İsveç'in toplam nüfusu yaklaşık 9.5 milyon ve bunun neredeyse yarısı başkent Stockholm'da. Başkent nüfusunun yaklaşık üçte biri ise göçmenlerden oluşmakta. Nüfus artış hızının çok düşük olması nedeniyle İsveç hükümeti çocuk teşvikinde bulunuyor ve bundan dolayı şehrin hemen her noktasında soğuğa ve diğer etkenlere aldırış etmeden bebek arabasıyla dolaşan çiftleri görmek mümkün. İsveç yerlilerinin tamamına yakını sarışın ya da beyaz tenli. Özellikle çocukları oldukça sevimli. Bebekleri de oyuncak bebek misali. Şehrin hemen her yerinde spor yapan, hatta kanoya binen insanlar görülüyor. Bu yüzdendir ki, kilolu bir İsveçli görmek çok zor. Hemen hepsi formunda ve "temiz yüzlü" tabir edilenlerden.Yazımın girişinde de belirttiğim üzere, İsveç dünyanın refah seviyesi en yüksek olan ülkeleri arasında, fakat buna rağmen intihar oranlarının da en yüksek seviyede olduğu ülkelerden birisi. Bunda kapalı ve soğuk havaların da etkisi olsa gerek. Buna rağmen, Stockholm'u ziyaretimiz sırasında, İsveç insanının mutlu olduğunu gözlemledik. Burada, kimse kimsenin özeliyle ilgilenmiyor. İnsanlar kendi halindeler. Soğuk görünümlerine rağmen, konuşmaya başlandığında yardımsever, samimi ve güleryüzlü olduklarının farkına varıyorsunuz. Metrolarda ya da otobüslerde, karşı karşıya olan koltuklara oturulduğunda, insanlar göz temasından kaçınıyor, fakat maalesef göçmenlerin yoğun olarak yaşadığı bölgelere (yine maalesef bu bölgelerde Türk vatandaşları da yaşamakta) girince iş değişiyor. Rahatsız edici bakışlar ve tavırlar, rahat hareketler, yüksek sesle bağırırcasına konuşmalar vs. başlayıveriyor.

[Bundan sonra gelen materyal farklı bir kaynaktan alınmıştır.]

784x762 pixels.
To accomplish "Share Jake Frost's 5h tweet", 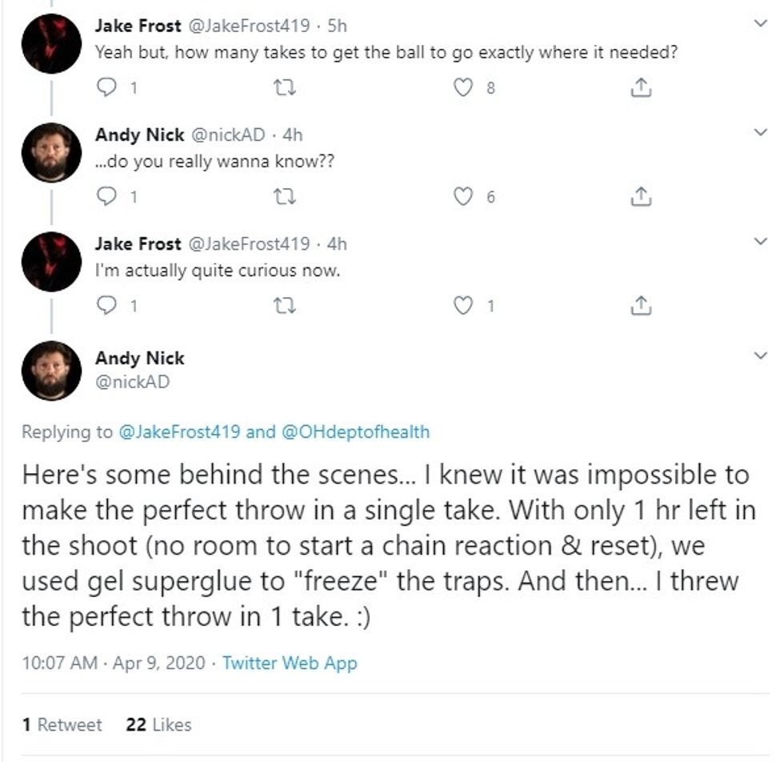I will pyautogui.click(x=639, y=88).
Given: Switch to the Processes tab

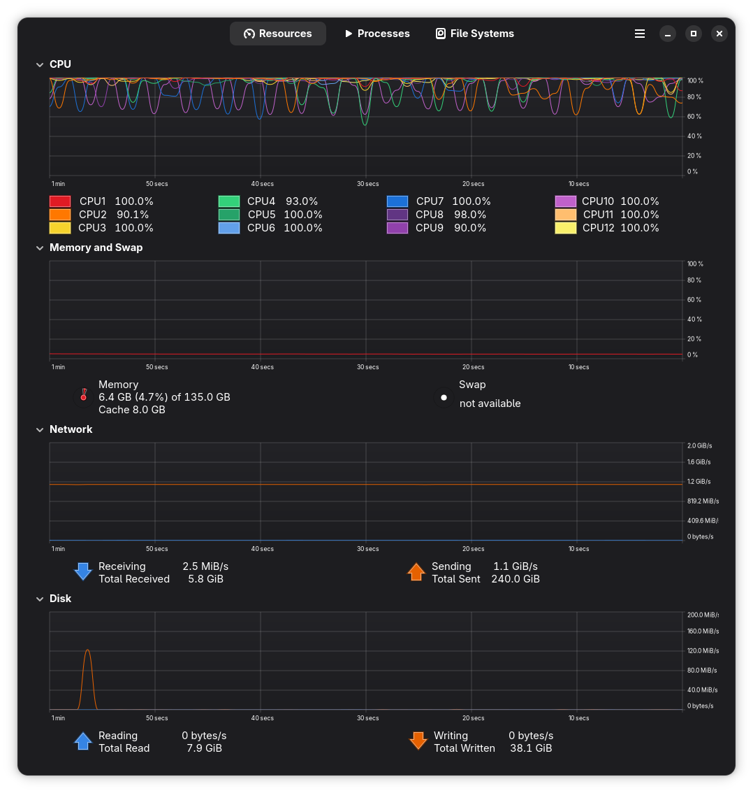Looking at the screenshot, I should [x=377, y=34].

İsveçlilerin dili İngilizce, Almanca, Norveççe, Danca gibi dillerin oluşturduğu Germen dilleri ailesine ait, ayrı bir dil, yani İsveççe. Bu dilin sesletimi biraz Almancayı, biraz Fransızcayı hatırlatıyor. İsveç alfabesi de Latin tabanlı ve hemen hemen fonetik, yani yazıldığı gibi okunuyor. Bu durumun istisnaları az. Örneğin, bizde İsveç deyince akla ilk gelenlerden biri olan IKEA, /ikia/ olarak telaffuz ediliyor. Bunun dışında, İsveçlilerin neredeyse tamamı çok iyi derecede İngilizce biliyor. Orada bulunduğumuz süre içerisinde, adres tarifi ya da başka herhangi bir konuda her kimle konuştuysak tamamı akıcı bir şekilde İngilizceye sahipti. Tabelalarda ya da broşürlerde vs. İsveççenin yanında İngilizce de kullanılıyor. Bu bakımdan, eğer yeterli düzeyde İngilizceniz varsa, anlaşma konusunda burada herhangi bir sorun yaşamayacağınıza emin olabilirsiniz.

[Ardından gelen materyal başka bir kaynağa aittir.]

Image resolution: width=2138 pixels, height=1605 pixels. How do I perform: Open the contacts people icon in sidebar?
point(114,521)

Stockholm'da ulaşım son derece kolay. Metro, tramvay, otobüs ve tren sadece tek bir firma (SL=Storstockholms Lokaltrafik) tarafından idare ediliyor ve tek bir kart ile (SL Access Card) tüm toplu ulaşım araçlarını kullanmak mümkün. 24 saatlik, 72 saatlik ya da 7 günlük sınırsız ulaşım biletleri satın alınabiliyor. 24 saatlik bir biletin ücreti 115 SEK, yani yaklaşık 36 TL. Tabii buna bir de 20 SEK'lik kart ücreti ekleniyor. Ulaşım biletleri dışında, müzelere ya da başka etkinliklere ücretsiz giriş sağlayan Stockholm Card ile de toplu taşıma araçları kullanılabilir.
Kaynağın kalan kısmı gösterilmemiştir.